И все соглашались со стариком.
Все чувствовали – Чет должен прийти.
Обязательно…
Айхия, племянница Шалроя, постоянно была чем-то занята – то она сосредоточенно процеживала через тряпицу грязную воду, то тщательно вытирала в доме пыль, то растапливала на улице земляную печь, собираясь готовить лепешки из остатков муки. Ей некогда было отдыхать – она накрывала на стол, кормила кур, бегала на колодец, выбивала матрацы, протрясала постельное белье, точила ножи… Ее босые пятки мелькали словно солнечные зайчики. Она была повсюду, но нигде не задерживалась надолго.

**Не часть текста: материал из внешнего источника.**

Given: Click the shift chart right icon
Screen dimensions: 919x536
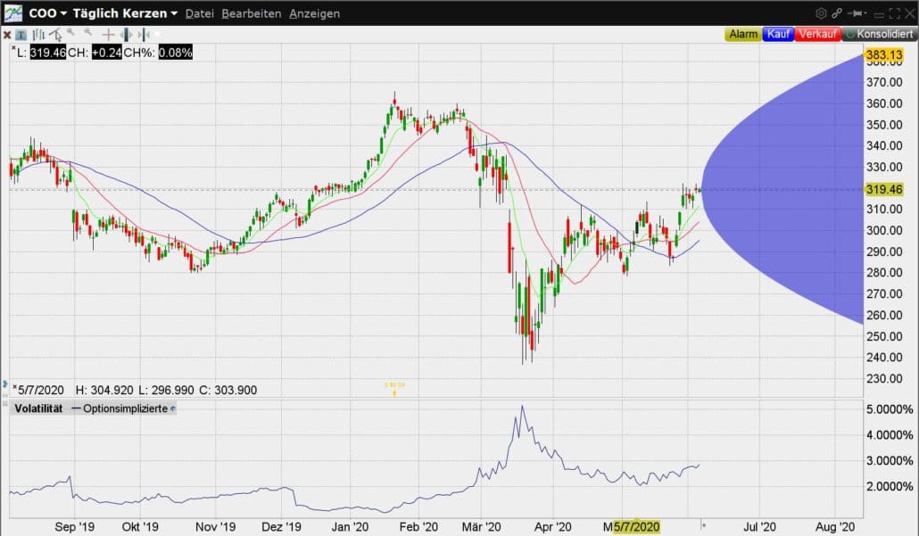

Ей было девятнадцать лет. Давно бы пора уже выйти замуж, тем более, что и женихи находились, но Шалрой не хотел отпускать от себя племянницу. И дело было совсем не в том, что Айхия вела всё хозяйство. Нет. Просто он любил ее, как родную дочь. А еще ему было страшно вдруг остаться одному в осиротевшем доме. Так что женихи, те, что потерпеливей, ждали.
Айхия же и не помышляла о замужестве. Она во всем слушалась дядю, и любила его как родного отца.

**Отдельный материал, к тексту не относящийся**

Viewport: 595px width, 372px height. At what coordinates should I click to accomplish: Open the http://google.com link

Черноволосая, смуглая, улыбчивая, крепкая и ладная – она обращала на себя внимание, но тут же ускользала, не давая как следует себя рассмотреть…
– Айхия! – окликнул Буйвол пробегающую мимо девушку. Она тотчас встала, повернула голову, улыбнулась.
– Принеси мне попить, пожалуйста. – Буйвол хмурился, отчего-то смущаясь своей вежливости.
– Сейчас, – девушка убежала, а воин снова уставился в маленькое окошко, наблюдая за безжизненной степью. Там ветер крутил пыльные вихри, и, прыгая, катились к предгорьям шары перекати-поля.
Малыш где-то на улице. Должно быть снова занимается своим луком, смазывает тетиву жиром – ей нельзя сохнуть, в который раз сортирует стрелы, ровняет оперение, оттачивает наконечники. Шалрой рано утром куда-то ушел, не сказав ни слова гостям. Наверное, Айхия знает, куда он направился. Да и важно ли это?
Айхия вернулась, принесла ковш с водой. Буйвол повернулся к девушке, залюбовался.
Важно!
– Спасибо, – поблагодарил он, выпив мутную воду, и снова смутился, нахмурился. – А куда Шалрой ушел?
– Они с Хенимом и Фаруком пошли на старый колодец. Там вода свежая, вкусная.
– Это далеко?
– К обеду должны воротиться.
– Понятно… – Буйвол не знал, что еще сказать. И нахмурился еще сильней.
Девушка улыбнулась, выхватила из рук воина опустевший ковш, скользнула в открытую дверь.
– Айхия! – крикнул Буйвол. Она замерла, оглянулась:
– Что?
– Нет… Ничего… Просто… Я не напился…
Девушка рассмеялась:
– Подожди немного, скоро вкусную воду принесут.
Она скрылась в дверном проеме, продолжая смеяться. И Буйвол вдруг заметил, что слушает ее смех, затаив дыхание. И рассердился на себя. Он стиснул зубы, потер нос, фыркнул, мотнул головой.